On Mon, Aug 31, 2015 at 7:55 PM, Tim Peters <tim.peters@gmail.com> wrote:
>
> [Alex]
> >> After some thought, I believe the way to fix the implementation is what I
> >> suggested at first: reset fold to 0 before calling utcoffset() in __hash__.
> >> A rare hash collision is a small price to pay for having datetimes with
> >> different timezones in the same dictionary.
>
> [Tim]
> > Ya, I can live with that. In effect, we give up on converting to UTC
> > correctly for purposes of computing hash(), but only in rare cases.

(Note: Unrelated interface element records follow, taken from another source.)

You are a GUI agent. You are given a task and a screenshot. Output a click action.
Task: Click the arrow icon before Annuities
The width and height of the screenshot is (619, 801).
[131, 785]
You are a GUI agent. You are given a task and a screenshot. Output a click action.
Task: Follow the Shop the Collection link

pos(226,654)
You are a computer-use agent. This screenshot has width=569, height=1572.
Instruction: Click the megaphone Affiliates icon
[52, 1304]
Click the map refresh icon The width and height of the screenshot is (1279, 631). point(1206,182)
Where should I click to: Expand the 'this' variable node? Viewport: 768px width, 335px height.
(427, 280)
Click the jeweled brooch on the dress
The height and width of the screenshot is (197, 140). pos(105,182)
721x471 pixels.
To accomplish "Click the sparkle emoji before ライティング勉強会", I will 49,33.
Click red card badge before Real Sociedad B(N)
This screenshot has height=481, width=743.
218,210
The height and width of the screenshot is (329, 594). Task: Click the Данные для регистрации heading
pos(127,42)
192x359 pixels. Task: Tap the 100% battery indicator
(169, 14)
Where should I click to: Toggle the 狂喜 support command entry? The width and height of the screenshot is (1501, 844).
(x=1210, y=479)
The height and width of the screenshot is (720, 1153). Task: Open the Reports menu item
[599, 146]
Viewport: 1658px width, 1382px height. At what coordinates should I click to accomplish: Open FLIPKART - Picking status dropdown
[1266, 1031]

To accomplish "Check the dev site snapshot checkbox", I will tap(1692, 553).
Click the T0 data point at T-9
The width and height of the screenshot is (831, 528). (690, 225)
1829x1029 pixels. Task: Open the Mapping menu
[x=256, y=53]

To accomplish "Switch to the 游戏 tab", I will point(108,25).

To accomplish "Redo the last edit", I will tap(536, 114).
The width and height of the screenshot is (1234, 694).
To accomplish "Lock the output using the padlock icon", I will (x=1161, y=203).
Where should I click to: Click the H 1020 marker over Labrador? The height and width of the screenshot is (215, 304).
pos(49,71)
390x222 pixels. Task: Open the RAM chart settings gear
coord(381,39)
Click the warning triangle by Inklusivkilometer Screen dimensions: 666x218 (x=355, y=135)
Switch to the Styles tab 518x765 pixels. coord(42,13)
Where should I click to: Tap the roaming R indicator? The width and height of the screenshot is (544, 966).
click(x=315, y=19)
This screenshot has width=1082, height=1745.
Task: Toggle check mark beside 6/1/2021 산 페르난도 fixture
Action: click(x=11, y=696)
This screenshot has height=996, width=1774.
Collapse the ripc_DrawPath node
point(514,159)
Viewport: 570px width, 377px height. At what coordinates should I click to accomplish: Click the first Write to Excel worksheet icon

> > hash() doesn't really care, and it remains true that datetime equality
> > (which does care) still implies hash equality. The later and earlier
> > of ambiguous times will simply land on the same hash chain.
>
> Nope, you wore me out prematurely ;-)
>
It's getting late in my TZ, but what you are saying below sounds like a complaint that if you put t=second 01:30 as a key in the dictionary, you cannot later retrieve it by looking up t.astimezone(timezone.utc). Sorry, but PEP 495 has never promised you that: "instances that differ only by the value of fold will compare as equal. Applications that need to differentiate between such instances should check the value of fold or convert them to a timezone that does not have ambiguous times."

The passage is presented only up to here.